Neo-Nazi Peter Vollmer (Dennis Hopper) is ranting on a street corner about the usual suspects — the Palestinian, the black man, the yellow man. He later refers to them as Izzy, Rastus and Pancho, so I guess Mexicans are yellow in his world. Palestinian doesn’t really seem to fit, but maybe you couldn’t single out Jews on TV in 1963, even to make a point about bigotry.
The neighborhood is not particularly receptive to his rant, one man pelting him with a tomato. A fight breaks out and a citizen who does not agree to disagree belts him. The citizen might be a fan of diversity, but his grasp of the 1st amendment is a little shaky. The police show up to save their ass, and suddenly the neo-Nazis aren’t too worried about being hassled by the man anymore.
Vollmer slinks back to the apartment of his friend, an old man named Ernst. Naturally, this being a Serling script, Ernst spent 9 years in Dachau. He says he was put there by men like Vollmer which begs the question of why they are friends, and why Ernst is letting him crash there like it’s Herr-bnb.
That night, Vollmer awakens on the couch and looks out the window. He sees a man down on the street in the shadows. He goes down to meet the man whose face miraculous remains shadowed. He gives Vollmer some much-needed tips on public speaking.
The titular “He” in the street does help. Whereas Vollmer had been a bumbling speaker, worse than Al Sharpton without a teleprompter (although, to be fair, not as bad as Al Sharpton with a teleprompter), he now is speaking in a hall. His words flow and he exhibits a new confidence in his fiery tirade against minorities. His mysterious benefactor even picks up the tab for the hall.
At the man’s request, Vollmer has his lackeys kill off one of their own boys, making him a martyr. This goes over well with some in the community, and attendance at his next speech increases. At the rally, his friend Ernst goes on stage and denounces him. Later that night, the man emerges from the shadows to reveal himself as Adolf Hitler.
Hitler commands Vollmer to kill Ernst and gives him a pistol. Ernst will not give him the satisfaction of cowering and begging. So Vollmer kills him. Sadly, Serling isn’t through typing yet and gives Ernst another page of dialogue.
The police go to arrest Vollmer for murder. He runs and they kill him.
It’s a fine line between been ham-handed and making a good point.

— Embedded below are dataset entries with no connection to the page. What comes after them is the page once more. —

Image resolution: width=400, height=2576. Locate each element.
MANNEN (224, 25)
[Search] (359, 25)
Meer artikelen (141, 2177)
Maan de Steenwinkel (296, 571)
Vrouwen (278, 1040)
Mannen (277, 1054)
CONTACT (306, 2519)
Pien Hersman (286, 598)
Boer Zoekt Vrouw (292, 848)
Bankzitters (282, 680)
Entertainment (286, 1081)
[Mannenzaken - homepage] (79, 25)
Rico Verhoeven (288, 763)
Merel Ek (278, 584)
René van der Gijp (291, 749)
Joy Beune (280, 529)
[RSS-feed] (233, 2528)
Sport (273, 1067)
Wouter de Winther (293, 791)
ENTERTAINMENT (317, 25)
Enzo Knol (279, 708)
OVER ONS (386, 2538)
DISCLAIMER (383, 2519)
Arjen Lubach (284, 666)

Maybe it isn’t even a line, there can be some overlap. There are valid points here, and Dennis Hopper is good as the Nazi. Making the holocaust survivor and the neo-Nazi be friends just seemed too convenient. The Hitler reveal didn’t really work, though. It is clear from the start who this character is going to be. To the script’s credit, that is somewhat recognized as the reveal is not done as a final twist, but earlier in the episode.
Overall, another enjoyable outing for the much maligned 4th Season I give it 2 Reichs.
- This hit close to home as my grandfather died in a concentration camp — he fell out of a guard tower. It’s an oldie but just about perfect.
- According to Serling’s interminable closing monologue, Hitler is like Spock — he’s not really dead as long as we remember him.
- Director Stuart Rosenberg went on to direct Cool Hand Luke, The Amityville Horror, Brubaker and The Pope of Greenwich Village.